When in Bulgaria, eat like a Bulgarian. Flames optional.

Walking back into town we picked a restaurant with some English text outside, figuring that we might have a bit of trouble if faced with a menu in Bulgarian, and sat down for dinner. The waiter clearly saw us coming, as he recommended a local dish of a whole rabbit served with fire, and a bottle of wine which, while good, cost us as much as a night's accommodation for four. Still, it was a pleasant way to round off a lovely day, and as Steve went back to the apartment to get an early night the rest of us went to find a bar for a quick beer. Or two. Or three. Or, well, I'm not sure how many we had, but the last thing I expected to find myself doing in Bulgaria was sitting with a beer outside a bar after midnight, while Dylan and Stones tunes played in the background.
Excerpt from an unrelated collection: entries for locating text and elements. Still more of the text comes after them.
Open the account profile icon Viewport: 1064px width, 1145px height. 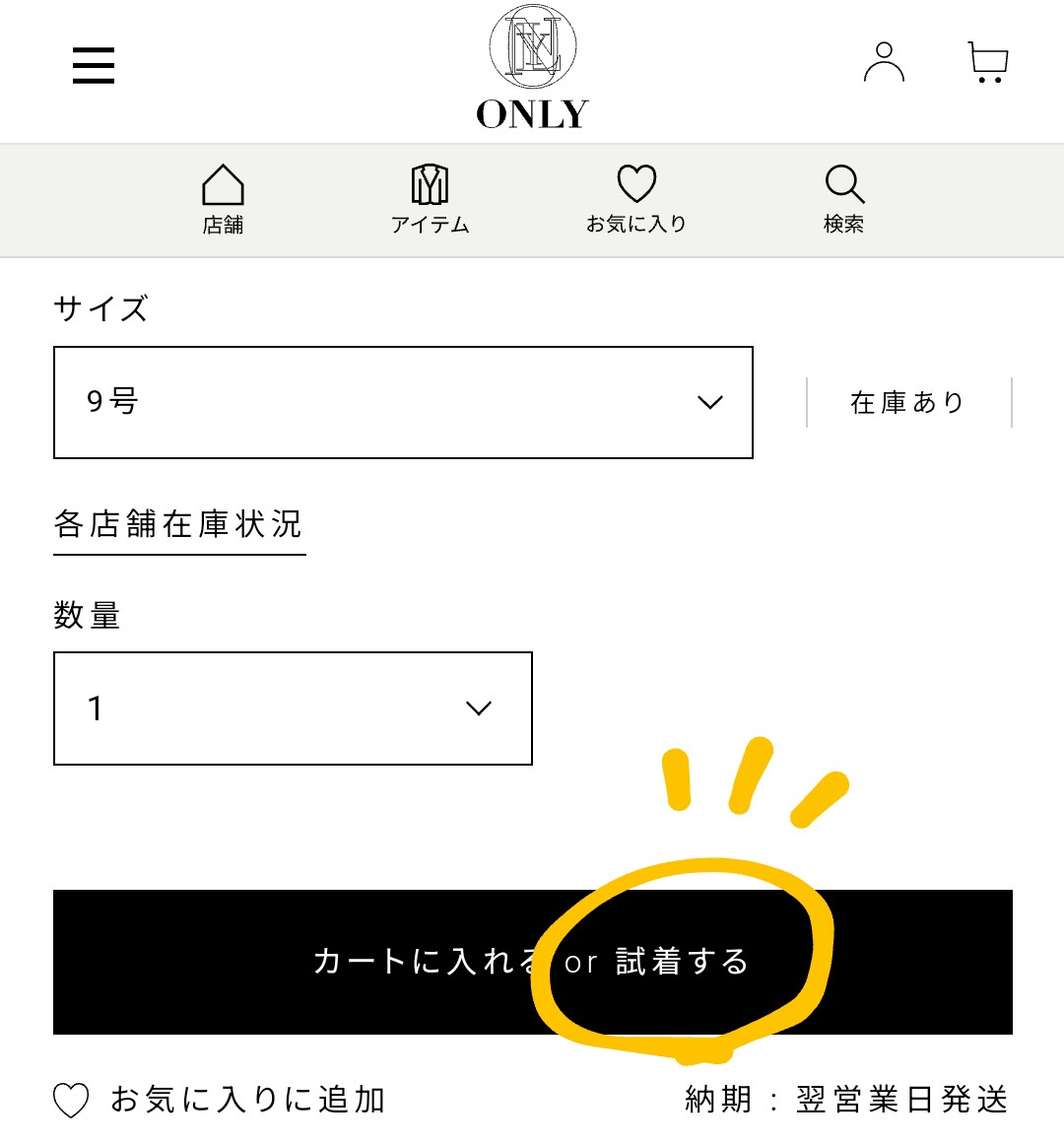pyautogui.click(x=884, y=62)
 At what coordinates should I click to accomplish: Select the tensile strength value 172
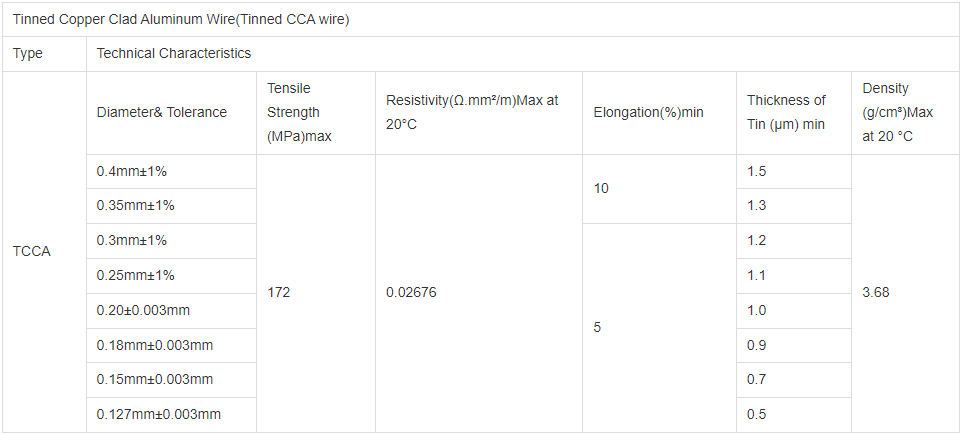[279, 293]
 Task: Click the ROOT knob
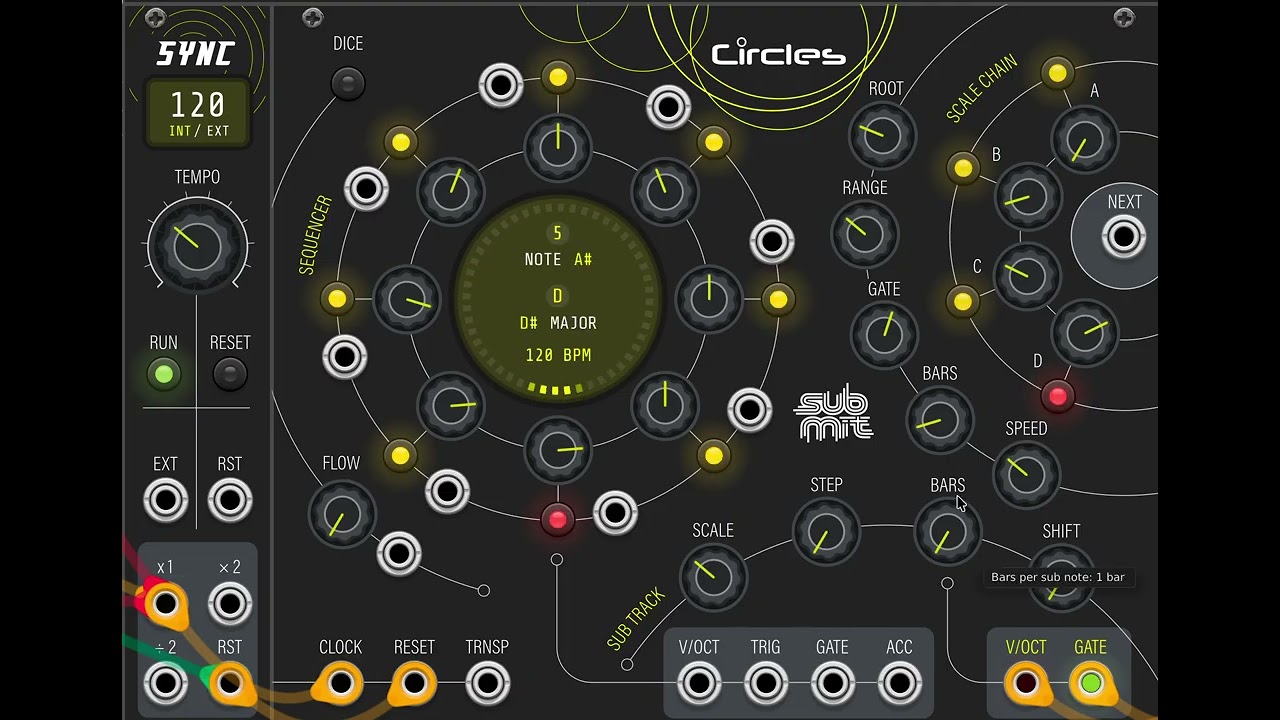(x=883, y=135)
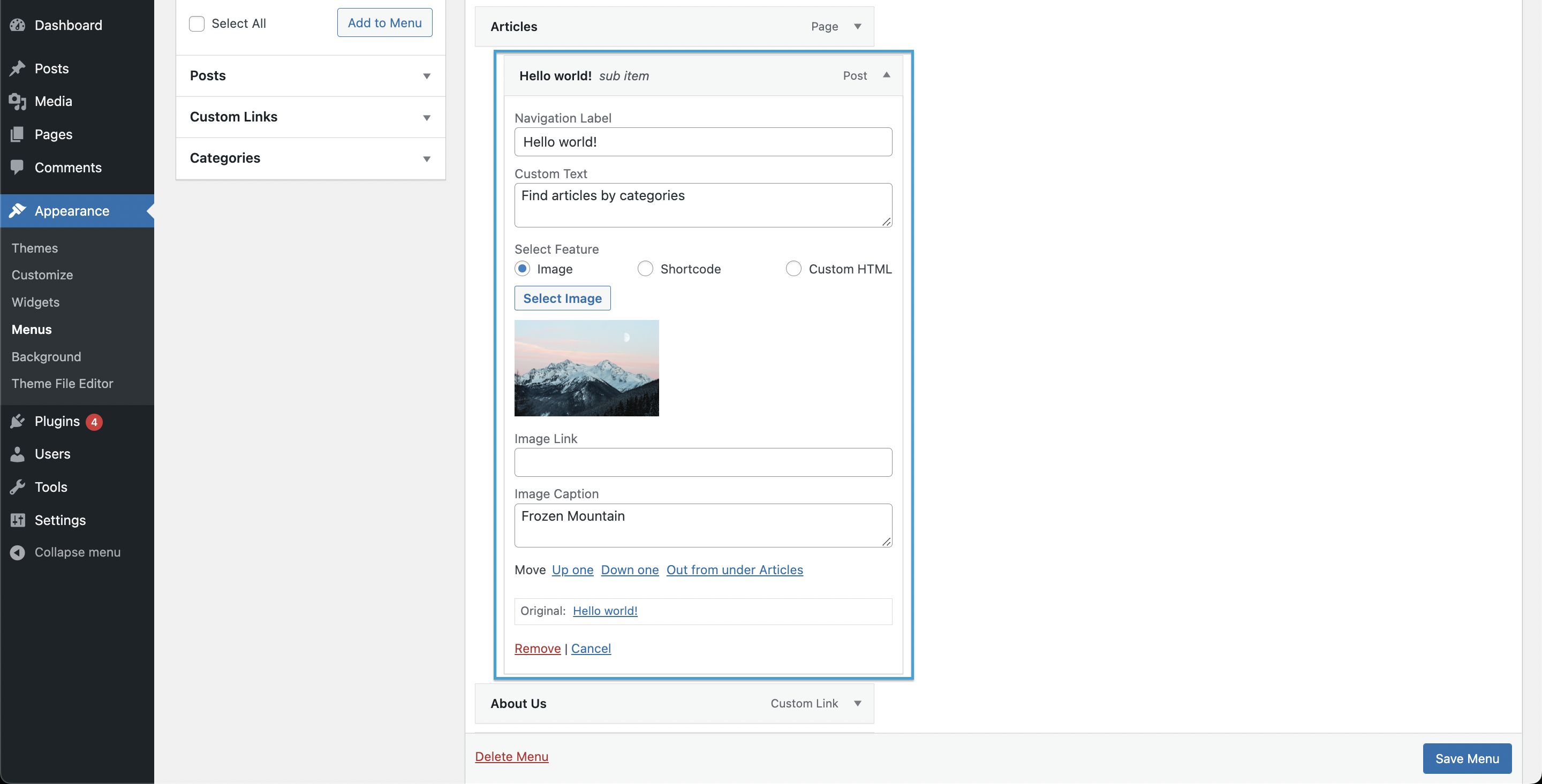Click the Comments speech bubble icon
This screenshot has width=1542, height=784.
[x=17, y=167]
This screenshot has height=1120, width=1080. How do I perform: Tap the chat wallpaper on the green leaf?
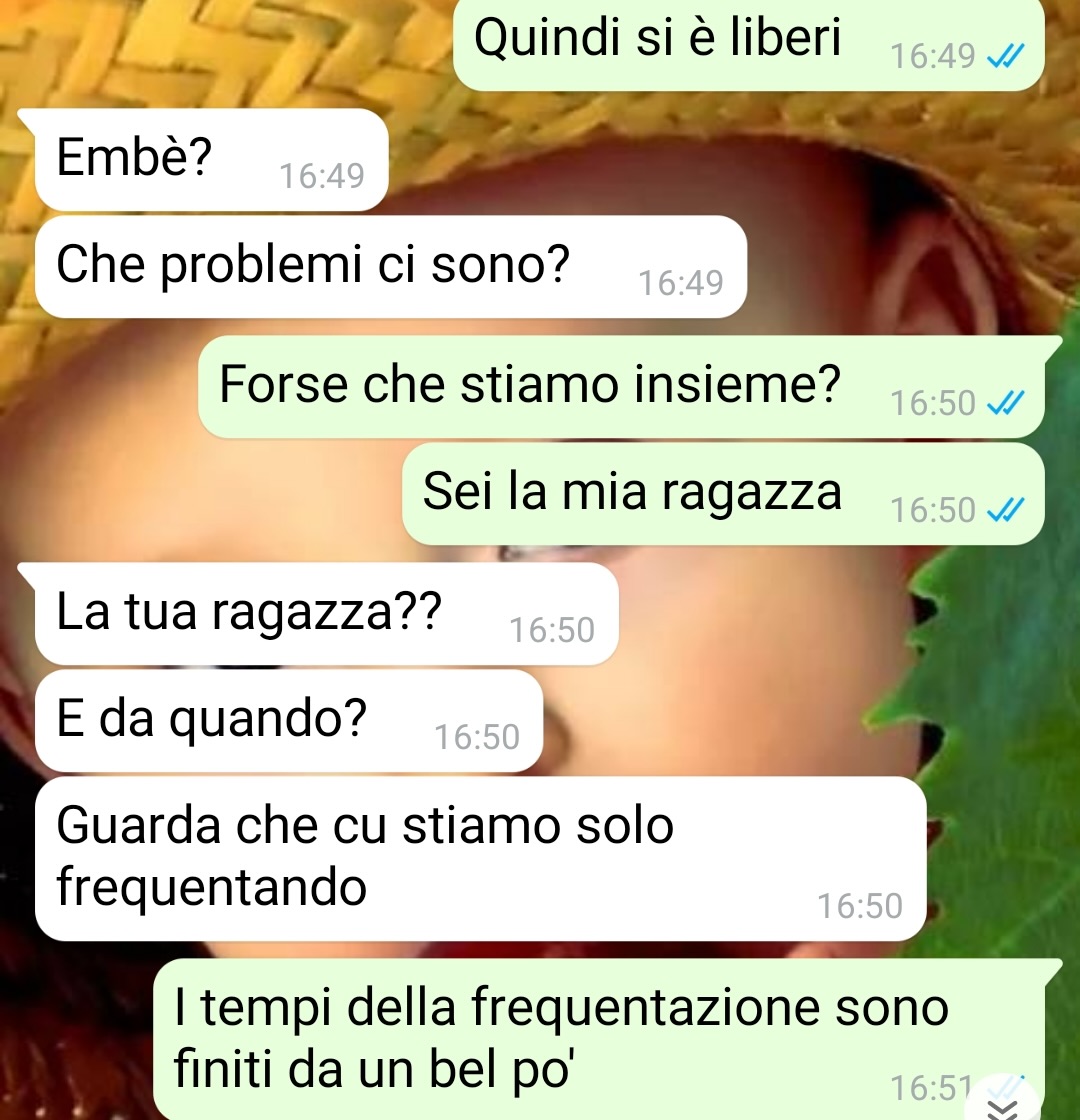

The next morning we made it up reasonably early for once, loaded the bikes, and hit the road. We were heading for Малко Търново, Malko Tarnovo, the last town in Bulgaria before heading up into the mountains to find the Turkish border. Getting there meant doubling back along the coast road and then turning inland. There we found a road which was not only rather worse than the potholed backroad we'd done the day before, but had the added bonus of heavy rain. It absolutely tipped down, making the road absolutely treacherous. Not only was there the surface to deal with, but we could no longer tell which potholes needed to be avoided because they were all full of water, and the deep ones looked just the same as the shallow ones. If they weren't full of water they were full of sand and gravel, and after an hour or so of hard going we were ready for a break.

A rare bit of road, with just the one pothole

A hot coffee and some snacks had us fortified and ready to face the rest of the road. The surface improved quite a bit at this point and it was a fairly easy ride from there to Malko Tarnovo itself, where we stopped for cheap fuel before heading for the border. Fuel prices vary wildly around Europe, and Bulgaria is one of the cheapest at about £1.12 a litre. Funny to think that this felt like a great bargain, when it was only a few years since fuel had crept above the quid-a-litre mark in the UK, but cheap it felt, and once we saw the prices in Turkey we knew we'd made a good call.

90% of all photos taken on the trip were of petrol stations

While paying for the fuel we came across a group of four yanks, which turned out to be a couple on their honeymoon with parents in tow. If that wasn't odd enough, the groom was walking around dressed like an Ottoman sultan. I'd just passed the 2000 mile mark since leaving home, which would have been reasonable mileage for a road trip in itself, and we were still heading away from home.

Target acquired

Once we'd filled up, we headed for the border. Our destination was now in sight: we were going to Turkey.